A chaque extension d'un nucléotide, une expression régulière est générée et évaluée en fonction de deux valeurs: un score mesurant la spécificité du motif pour les séquences amonts du génome et un test de ratio de vraisemblance (LRT, Robin et Schbath 2006, preprint) évaluant la signifiance statistique de cette spécificité.
Si le motif est considéré comme intéressant (R>seuil, LRT> quantile à 5% de la loi du Khi2), l'extension s'arrête et nous avons l'ensemble des occurrence du motif, ses positions et les annotations des gènes concernés par ce motif.
Sinon, l'extension probabiliste se poursuit jusqu'à ce que nous trouvions un motif intéressant ou que le nombre de séquences impliquées devienne trop faible (< 8).
Cette approche a permis de retrouver tous les sites de fixation connus pour les facteurs sigma sigR, HrdB, BldN, ainsi que le motif LexA. Plusieurs motifs sont proposés tant chez Streptomyces coelicolor que Streptomyces avermitilis, d'autant plus intéressants que les fonctions des gènes concernés semblent corrélées à des voies métaboliques particulières.
Une autre problème concerne l'analyse de séquences répétées d'ADN, apparaissant plusieurs fois (plus de deux) dans un génome. D'un point de vu informatique, ces regions sont detectées à l'aide de l'outil d'alignement local YASS. A partir des résultats de YASS, un autre outil a été créé pour calculer des clusters de séquences répétées. De manière à exclure les gènes paralogues, seules les régions intergéniques ont été prises en compte. Cette méthode a été utilisé pour identifier des clusters de sequences répétées dans des génomes de protobactéries, en particulier Neisseria meningitidis serotype A et B.
Ici, notre but est d'étudier, via des méthodes informatiques, l'influence de la courbure de l'ADN sur l'efficacité des sites de liaison de certaines protéines. En particulier, nous nous sommes intérressés à la régulation de gènes potentiellement régulés par les proteines H-NS/FIS dans les bactéries.
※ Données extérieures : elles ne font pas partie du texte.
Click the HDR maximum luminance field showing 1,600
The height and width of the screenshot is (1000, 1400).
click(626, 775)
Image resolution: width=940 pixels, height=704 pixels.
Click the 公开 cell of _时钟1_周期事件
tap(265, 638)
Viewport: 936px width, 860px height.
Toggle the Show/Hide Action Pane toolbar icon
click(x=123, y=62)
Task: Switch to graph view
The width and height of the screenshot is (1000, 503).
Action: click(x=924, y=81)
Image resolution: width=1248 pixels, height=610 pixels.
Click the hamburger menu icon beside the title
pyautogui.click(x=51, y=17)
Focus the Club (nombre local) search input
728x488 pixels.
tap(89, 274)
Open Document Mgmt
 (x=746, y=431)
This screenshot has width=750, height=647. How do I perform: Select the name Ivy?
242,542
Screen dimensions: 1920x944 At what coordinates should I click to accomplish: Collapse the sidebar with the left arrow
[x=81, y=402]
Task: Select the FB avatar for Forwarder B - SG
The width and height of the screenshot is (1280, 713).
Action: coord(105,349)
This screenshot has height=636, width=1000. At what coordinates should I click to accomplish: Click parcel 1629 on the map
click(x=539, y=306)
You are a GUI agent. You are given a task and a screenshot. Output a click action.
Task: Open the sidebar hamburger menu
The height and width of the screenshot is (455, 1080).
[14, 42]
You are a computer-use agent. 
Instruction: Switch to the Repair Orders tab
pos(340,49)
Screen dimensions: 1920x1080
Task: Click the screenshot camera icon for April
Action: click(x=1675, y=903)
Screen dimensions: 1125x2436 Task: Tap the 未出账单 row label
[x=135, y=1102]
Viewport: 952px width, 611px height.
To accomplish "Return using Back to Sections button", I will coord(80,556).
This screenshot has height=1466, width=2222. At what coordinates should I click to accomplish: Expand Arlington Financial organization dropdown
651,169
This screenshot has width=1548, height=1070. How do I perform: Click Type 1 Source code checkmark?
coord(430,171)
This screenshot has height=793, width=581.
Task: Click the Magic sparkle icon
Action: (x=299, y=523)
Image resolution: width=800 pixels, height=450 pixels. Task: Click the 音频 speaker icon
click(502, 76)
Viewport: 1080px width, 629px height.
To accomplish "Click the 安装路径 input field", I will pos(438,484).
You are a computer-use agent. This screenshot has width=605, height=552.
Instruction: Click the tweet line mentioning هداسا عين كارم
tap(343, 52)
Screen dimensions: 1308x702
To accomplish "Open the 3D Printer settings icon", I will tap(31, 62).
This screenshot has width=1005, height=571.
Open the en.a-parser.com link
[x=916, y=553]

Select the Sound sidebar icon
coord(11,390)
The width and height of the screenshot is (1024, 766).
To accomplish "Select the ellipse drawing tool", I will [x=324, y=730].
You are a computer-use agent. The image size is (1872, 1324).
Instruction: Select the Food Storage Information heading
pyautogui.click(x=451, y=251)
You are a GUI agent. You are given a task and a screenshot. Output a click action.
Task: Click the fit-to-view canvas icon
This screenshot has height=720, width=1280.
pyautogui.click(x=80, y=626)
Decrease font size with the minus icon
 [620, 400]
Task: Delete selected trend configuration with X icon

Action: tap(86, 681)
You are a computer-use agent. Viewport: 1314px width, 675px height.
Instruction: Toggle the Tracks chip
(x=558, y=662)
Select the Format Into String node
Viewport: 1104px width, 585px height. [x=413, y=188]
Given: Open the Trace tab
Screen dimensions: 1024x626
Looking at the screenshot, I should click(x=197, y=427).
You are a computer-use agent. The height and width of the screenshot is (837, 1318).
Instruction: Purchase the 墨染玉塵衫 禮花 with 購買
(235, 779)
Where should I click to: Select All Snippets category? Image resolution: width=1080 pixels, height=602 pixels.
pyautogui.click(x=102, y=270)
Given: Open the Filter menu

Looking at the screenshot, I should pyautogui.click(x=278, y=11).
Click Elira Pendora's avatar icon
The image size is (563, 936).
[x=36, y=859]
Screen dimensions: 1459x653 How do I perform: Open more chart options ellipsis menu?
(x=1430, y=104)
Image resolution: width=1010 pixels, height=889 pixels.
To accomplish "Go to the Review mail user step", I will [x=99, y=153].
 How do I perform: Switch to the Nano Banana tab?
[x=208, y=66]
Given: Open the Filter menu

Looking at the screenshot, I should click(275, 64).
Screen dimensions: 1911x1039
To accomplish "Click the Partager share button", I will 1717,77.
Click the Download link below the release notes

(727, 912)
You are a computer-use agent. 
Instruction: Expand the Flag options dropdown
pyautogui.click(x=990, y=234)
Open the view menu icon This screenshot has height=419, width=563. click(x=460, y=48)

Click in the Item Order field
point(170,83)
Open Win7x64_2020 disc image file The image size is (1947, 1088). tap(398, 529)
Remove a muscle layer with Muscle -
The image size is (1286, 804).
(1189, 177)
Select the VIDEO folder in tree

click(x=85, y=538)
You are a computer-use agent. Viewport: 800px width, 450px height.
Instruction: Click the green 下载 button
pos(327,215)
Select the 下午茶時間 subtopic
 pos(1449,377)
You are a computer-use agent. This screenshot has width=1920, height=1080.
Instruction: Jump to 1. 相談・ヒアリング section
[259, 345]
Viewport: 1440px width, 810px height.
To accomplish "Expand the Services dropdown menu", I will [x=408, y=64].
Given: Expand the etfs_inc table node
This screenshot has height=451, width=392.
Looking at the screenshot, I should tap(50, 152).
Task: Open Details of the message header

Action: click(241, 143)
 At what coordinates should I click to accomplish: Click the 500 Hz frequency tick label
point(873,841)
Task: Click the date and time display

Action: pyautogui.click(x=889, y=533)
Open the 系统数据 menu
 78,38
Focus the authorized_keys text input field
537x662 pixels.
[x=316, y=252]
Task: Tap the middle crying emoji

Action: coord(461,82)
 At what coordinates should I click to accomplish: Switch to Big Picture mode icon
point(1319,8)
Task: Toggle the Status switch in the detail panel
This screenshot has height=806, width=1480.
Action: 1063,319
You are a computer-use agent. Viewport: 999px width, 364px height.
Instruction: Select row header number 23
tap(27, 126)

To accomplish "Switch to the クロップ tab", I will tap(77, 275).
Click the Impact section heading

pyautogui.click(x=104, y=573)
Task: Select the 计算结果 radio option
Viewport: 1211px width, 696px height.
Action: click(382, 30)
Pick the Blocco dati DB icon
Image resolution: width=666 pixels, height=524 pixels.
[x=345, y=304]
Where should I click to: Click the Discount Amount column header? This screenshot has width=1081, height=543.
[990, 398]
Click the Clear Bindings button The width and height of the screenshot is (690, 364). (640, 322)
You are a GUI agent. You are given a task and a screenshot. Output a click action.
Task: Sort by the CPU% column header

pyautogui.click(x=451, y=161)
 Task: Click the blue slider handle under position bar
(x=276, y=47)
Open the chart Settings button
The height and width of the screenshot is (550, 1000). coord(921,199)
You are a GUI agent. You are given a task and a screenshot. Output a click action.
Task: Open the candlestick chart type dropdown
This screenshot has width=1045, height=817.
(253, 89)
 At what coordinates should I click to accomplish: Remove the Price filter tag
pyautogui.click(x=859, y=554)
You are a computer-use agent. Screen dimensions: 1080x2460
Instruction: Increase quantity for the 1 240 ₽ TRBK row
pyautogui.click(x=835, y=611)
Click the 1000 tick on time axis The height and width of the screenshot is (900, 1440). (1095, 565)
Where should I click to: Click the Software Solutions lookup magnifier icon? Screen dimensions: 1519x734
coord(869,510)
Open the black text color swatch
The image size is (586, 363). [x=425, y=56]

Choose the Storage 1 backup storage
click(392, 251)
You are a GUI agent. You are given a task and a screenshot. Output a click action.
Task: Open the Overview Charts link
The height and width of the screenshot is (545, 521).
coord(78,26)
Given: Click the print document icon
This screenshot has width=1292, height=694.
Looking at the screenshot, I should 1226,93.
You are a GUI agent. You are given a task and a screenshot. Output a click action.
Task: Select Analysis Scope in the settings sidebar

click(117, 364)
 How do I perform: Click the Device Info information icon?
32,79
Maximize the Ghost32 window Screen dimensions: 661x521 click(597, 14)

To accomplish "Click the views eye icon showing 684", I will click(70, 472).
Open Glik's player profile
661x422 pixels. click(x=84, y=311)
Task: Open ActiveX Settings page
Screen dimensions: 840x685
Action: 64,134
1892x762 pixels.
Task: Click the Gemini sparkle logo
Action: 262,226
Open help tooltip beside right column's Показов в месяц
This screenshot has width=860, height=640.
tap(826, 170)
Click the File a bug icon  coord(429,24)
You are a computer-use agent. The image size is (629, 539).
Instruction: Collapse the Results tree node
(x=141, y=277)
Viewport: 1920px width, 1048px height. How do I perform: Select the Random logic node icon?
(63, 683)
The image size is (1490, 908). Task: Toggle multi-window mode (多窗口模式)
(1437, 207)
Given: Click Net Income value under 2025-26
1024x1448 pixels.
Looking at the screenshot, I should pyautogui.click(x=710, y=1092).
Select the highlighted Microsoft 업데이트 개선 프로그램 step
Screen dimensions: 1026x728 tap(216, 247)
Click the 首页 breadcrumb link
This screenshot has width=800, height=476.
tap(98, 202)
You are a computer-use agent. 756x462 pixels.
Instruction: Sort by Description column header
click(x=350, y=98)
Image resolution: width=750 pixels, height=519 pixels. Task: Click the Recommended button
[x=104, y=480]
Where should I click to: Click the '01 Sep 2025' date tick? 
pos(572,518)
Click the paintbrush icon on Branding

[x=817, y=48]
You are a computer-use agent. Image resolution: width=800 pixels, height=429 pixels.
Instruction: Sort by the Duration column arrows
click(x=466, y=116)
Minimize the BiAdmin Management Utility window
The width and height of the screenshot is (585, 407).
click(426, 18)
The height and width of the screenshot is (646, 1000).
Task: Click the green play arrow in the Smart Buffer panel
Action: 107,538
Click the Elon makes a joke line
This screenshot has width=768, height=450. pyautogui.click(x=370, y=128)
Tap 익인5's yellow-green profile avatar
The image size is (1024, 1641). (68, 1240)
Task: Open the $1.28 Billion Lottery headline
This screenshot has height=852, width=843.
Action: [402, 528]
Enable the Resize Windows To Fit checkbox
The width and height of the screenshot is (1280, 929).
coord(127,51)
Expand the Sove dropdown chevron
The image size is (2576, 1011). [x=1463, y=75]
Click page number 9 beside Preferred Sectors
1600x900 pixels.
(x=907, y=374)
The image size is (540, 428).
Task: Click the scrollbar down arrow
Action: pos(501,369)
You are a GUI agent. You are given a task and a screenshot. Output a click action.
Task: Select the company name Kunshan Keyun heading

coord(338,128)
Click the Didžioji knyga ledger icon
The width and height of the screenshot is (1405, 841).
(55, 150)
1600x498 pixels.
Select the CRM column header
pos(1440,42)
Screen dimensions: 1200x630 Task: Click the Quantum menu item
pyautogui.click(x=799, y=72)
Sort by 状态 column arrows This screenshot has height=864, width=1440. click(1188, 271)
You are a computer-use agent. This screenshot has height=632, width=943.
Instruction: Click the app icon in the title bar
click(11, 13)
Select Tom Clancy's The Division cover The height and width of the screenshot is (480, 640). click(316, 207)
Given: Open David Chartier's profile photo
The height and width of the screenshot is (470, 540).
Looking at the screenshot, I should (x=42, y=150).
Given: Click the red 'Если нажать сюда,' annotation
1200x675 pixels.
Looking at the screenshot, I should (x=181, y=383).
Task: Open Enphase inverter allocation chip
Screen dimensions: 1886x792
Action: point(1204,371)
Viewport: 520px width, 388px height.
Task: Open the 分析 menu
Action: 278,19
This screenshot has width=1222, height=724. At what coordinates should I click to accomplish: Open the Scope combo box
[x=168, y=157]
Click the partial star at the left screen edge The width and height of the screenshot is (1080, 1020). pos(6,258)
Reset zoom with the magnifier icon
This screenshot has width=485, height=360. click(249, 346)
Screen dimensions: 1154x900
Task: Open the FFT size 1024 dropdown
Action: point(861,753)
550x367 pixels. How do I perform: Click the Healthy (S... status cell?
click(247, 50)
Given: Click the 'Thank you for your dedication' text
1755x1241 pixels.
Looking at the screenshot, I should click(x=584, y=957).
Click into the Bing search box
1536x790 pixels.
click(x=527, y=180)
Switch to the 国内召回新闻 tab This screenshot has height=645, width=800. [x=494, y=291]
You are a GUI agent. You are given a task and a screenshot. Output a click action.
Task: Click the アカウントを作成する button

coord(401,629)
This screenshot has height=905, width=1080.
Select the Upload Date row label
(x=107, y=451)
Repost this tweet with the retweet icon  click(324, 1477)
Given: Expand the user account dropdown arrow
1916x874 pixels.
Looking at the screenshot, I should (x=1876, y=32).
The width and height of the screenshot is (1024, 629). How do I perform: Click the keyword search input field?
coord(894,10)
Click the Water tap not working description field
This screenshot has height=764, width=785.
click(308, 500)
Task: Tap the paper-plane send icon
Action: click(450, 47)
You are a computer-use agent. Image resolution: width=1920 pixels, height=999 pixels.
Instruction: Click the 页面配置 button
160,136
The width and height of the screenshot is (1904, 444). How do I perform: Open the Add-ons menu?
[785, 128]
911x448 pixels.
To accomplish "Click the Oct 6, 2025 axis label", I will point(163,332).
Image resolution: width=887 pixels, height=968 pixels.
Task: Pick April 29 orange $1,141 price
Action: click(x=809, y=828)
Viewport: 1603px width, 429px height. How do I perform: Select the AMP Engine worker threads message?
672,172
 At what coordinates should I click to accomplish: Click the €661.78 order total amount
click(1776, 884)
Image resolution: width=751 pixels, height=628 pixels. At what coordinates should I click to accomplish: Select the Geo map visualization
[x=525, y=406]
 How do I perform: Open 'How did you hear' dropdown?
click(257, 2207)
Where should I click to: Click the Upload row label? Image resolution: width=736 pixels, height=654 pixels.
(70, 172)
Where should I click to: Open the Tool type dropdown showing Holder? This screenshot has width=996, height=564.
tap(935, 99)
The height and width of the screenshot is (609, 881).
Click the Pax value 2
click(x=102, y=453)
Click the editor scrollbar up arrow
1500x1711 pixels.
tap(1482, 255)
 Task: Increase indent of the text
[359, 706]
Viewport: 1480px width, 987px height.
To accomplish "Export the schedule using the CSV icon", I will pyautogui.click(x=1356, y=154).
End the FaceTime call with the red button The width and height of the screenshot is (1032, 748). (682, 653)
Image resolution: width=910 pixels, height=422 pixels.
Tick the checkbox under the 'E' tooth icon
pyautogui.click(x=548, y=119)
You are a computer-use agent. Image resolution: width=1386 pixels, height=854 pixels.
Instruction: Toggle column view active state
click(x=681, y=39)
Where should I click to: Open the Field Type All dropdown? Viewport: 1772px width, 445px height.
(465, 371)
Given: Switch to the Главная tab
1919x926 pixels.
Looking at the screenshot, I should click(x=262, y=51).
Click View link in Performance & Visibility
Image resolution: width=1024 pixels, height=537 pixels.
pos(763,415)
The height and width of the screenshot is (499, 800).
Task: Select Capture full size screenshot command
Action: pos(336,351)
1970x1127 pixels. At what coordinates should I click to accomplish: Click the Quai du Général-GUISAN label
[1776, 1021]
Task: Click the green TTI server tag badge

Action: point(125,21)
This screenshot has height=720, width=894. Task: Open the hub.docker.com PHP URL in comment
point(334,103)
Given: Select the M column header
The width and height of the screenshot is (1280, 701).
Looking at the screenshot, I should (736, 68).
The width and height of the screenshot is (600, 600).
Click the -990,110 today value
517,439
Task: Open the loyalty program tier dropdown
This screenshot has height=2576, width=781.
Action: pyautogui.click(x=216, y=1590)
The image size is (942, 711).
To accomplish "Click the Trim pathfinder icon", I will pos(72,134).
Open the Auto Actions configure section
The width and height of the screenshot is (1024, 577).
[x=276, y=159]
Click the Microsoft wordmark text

La principale difficulté d'une telle analyse vient de l'absence ou de la dégénérescence des motifs de séquences conservés de liaison à l'ADN pour à la fois les protéines H-NS et FIS. H-NS est connu pour se fixer non spécifiquement à l'ADN, et pour préférer intrinsèquement les régions courbées. A partir de ces connaissances, nous avons utilisé le logiciel CURVATURE afin de prédire les sites de fixation possibles de la proteine H-NS en amont des opérons rrn dans les protéobactéries contenant H-NS. L'opéron rrnB dans Escherichia coli est connu pour être régulé par FIS/H-NS et la région régulatrice de cet opéron présente intrinsèquement une région courbée. Nous avons analysé les régions régulatrices de six autres opérons rrn dans cette bactérie et trouvé une région courbée, dont le centre est localisé approximativement aux positions -90 -110 par rapport au site d'initiation de la transcription. L'analyse des régions régulatrices des opérons rrn prédits dans d'autres protéobactéries a montré un fort degré de courbure de l'ADN en amont des sites d'initiation de la transcription des opérons rrn, bien que la position du centre de la courbure diffère dans les différentes bactéries. Ce travail représente un premier pas vers une analyse générale des sites de liaison des protéines en utilisant les informations sur la courbure de l'ADN.